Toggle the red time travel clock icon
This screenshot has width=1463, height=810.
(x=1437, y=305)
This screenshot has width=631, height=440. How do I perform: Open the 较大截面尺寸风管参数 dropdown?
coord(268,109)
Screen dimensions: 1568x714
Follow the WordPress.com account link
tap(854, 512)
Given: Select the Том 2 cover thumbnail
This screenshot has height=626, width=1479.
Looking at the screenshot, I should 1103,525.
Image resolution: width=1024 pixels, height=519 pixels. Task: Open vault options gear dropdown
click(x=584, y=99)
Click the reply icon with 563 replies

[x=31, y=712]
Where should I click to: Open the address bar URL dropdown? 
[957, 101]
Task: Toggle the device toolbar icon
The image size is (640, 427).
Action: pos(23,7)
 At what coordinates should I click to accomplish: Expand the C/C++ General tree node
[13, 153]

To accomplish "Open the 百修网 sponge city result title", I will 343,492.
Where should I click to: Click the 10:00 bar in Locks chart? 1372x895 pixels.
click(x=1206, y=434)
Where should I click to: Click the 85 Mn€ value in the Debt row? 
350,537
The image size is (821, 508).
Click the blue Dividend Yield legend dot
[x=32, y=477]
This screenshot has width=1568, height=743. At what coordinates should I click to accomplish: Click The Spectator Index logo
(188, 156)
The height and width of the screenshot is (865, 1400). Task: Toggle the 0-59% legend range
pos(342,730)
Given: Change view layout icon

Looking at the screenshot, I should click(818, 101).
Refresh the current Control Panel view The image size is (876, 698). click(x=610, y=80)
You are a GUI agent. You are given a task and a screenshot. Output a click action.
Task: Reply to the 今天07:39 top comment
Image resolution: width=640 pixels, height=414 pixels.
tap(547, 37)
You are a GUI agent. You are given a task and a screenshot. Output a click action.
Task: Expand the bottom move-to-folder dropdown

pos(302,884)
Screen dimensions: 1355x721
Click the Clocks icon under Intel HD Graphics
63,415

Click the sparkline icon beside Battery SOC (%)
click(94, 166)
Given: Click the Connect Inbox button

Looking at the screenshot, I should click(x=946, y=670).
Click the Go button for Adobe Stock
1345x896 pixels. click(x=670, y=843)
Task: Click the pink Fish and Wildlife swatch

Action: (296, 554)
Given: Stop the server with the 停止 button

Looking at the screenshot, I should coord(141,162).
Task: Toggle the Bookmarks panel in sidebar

════════════════════

#### THE EXERCISE:
Put the records, from their first line through the line containing "Looking at the screenshot, I should 1103,525.", into a numbered list, leaving out any blank lines.

#### FINISHED EXERCISE:
1. Toggle the red time travel clock icon
2. This screenshot has width=1463, height=810.
3. (x=1437, y=305)
4. This screenshot has width=631, height=440. How do I perform: Open the 较大截面尺寸风管参数 dropdown?
5. coord(268,109)
6. Screen dimensions: 1568x714
7. Follow the WordPress.com account link
8. tap(854, 512)
9. Given: Select the Том 2 cover thumbnail
10. This screenshot has height=626, width=1479.
11. Looking at the screenshot, I should 1103,525.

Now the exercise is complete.